# Cocker spaniels, stolen!



## Inthesticks (31 July 2011)

My father in law lives near Cirencester, just off the 429 near the horse and hound pub, he was doing his horses and his old spaniel bitch was in the garden/yard playing with his new 3 month old puppy cocker.

When he came back from turning the horse put they were gone

He did here someone crossing the cattle grid and has assumed they have taken them. He is desperate to find them both, the older bitch is black and is 14 although you wouldn't think so, he has had her the whole 14 years so is obviously distressed. Pup is golden and white.

I am sorry to come on here and ask for any help but I know there are loads of people in our area as I have lurked every day. 

I am not a judgemental person but my father in law had just been warned about some new travellers setting up camp not far away, but I am not sure who has done this. All I know is we need to help find them.

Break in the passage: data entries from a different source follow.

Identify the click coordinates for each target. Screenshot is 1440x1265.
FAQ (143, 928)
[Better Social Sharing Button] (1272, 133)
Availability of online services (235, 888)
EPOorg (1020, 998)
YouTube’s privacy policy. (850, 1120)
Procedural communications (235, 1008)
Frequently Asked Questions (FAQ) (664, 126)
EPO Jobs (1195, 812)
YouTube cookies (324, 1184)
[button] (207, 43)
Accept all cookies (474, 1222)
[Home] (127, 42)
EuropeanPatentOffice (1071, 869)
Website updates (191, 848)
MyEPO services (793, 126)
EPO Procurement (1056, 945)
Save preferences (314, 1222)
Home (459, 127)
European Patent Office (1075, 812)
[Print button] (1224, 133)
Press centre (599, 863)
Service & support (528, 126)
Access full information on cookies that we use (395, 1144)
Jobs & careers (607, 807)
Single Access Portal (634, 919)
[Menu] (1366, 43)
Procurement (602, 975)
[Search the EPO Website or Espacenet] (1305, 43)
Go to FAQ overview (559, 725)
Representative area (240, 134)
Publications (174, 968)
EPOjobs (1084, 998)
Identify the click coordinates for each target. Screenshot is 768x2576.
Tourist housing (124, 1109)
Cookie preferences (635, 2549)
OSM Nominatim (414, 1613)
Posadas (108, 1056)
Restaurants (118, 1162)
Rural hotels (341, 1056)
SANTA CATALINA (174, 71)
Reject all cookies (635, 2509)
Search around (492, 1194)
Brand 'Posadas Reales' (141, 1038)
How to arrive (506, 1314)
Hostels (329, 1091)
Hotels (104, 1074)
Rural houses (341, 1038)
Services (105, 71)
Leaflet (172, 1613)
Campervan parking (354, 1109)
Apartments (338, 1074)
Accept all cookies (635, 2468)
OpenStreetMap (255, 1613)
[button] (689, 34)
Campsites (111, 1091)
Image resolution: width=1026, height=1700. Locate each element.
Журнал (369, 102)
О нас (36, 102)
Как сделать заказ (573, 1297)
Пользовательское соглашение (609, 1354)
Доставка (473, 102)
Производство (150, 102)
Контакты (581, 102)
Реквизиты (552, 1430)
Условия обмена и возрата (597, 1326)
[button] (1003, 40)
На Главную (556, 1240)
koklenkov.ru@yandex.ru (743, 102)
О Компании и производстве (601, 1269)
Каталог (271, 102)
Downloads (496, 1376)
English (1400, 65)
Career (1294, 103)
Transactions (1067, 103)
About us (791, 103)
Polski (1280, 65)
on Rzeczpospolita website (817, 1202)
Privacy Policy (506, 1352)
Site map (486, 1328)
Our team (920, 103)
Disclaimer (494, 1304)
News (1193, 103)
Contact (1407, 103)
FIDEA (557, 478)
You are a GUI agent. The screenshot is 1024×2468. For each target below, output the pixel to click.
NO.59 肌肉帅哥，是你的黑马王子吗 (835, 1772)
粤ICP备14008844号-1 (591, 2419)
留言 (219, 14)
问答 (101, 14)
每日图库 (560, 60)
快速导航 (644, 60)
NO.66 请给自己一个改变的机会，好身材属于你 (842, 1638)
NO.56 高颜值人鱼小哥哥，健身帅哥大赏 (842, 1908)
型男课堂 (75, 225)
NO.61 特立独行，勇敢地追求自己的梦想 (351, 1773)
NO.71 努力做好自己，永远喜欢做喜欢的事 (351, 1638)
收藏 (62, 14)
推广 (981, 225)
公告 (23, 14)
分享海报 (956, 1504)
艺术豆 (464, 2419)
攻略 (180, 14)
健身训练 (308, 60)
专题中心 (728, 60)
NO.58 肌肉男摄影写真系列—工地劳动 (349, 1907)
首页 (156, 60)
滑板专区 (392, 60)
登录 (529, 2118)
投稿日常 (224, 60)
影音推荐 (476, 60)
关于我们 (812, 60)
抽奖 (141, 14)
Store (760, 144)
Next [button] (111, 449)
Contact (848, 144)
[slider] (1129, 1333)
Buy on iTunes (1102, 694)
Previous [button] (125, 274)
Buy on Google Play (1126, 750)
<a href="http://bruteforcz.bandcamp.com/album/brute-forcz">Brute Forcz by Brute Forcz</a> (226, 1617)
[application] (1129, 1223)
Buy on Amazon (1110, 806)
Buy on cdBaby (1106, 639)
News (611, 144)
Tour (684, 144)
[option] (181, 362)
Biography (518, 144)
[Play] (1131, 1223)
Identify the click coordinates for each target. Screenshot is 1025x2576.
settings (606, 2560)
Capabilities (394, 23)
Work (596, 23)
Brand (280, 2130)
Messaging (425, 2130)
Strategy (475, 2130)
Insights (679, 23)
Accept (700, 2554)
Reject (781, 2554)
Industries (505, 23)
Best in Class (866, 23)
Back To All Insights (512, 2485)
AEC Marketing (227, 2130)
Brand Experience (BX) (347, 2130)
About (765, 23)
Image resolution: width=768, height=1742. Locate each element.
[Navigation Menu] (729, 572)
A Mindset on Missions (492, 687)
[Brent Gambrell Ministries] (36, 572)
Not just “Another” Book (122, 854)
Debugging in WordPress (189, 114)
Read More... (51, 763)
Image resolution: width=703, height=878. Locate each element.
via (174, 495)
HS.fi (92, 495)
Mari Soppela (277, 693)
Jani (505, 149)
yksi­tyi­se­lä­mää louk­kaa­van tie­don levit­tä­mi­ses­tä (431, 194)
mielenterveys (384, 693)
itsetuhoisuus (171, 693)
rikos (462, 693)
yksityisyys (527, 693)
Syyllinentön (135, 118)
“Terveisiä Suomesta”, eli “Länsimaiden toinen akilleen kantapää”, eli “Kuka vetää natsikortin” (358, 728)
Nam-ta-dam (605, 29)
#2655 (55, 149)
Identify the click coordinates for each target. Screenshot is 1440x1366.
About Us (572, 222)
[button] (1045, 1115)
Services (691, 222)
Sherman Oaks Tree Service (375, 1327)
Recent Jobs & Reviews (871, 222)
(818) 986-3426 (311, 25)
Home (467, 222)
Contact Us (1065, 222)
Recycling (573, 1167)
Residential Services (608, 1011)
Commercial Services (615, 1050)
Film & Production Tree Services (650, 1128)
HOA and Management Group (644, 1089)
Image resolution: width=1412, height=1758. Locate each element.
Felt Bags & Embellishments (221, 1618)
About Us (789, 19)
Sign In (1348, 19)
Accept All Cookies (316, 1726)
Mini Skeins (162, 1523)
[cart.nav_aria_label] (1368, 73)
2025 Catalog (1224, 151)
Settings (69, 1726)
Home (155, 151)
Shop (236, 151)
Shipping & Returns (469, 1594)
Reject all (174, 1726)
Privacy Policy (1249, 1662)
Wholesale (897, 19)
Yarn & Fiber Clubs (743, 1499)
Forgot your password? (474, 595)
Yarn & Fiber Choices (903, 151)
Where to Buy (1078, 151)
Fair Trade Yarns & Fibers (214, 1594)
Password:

If anyone gets offered these dogs please buy them and we will give you the money back, the 14 yo is not well and will be so upset ... Or pm us asap


----------



## Slinkyunicorn (31 July 2011)

Post this in All about Dogs - they will be able to tell you of the other lost dog websites etc worth reporting them to.

I hope they are both found safe and well and are back home soon - especially the older dog - my spaniel is 13 and he and I would both be so distressed if that happened to him


----------



## Inthesticks (31 July 2011)

Thank you, I have just done it, it's horrible when the old ones goes...they are stuck in there ways and cant imagine what's going to happen to her


----------



## cally6008 (1 August 2011)

link - www.doglost.co.uk

register and post on here, they will do posters for you and email members in your area


----------



## Inthesticks (1 August 2011)

Dogs founfd, dumped in a village miles away, relief and confusion but very happy.

Thanks so much for your help


----------



## spaniel (1 August 2011)

Thank goodness.  What a relief to get them home again.


----------



## cindydog (3 August 2011)

So glad you got both dogs back, the pain of losing an older dog you have had all its life, well to have it stolen at such an age when every day with your dog is special is very sad...they are back now I can see lots of cuddles going on..


----------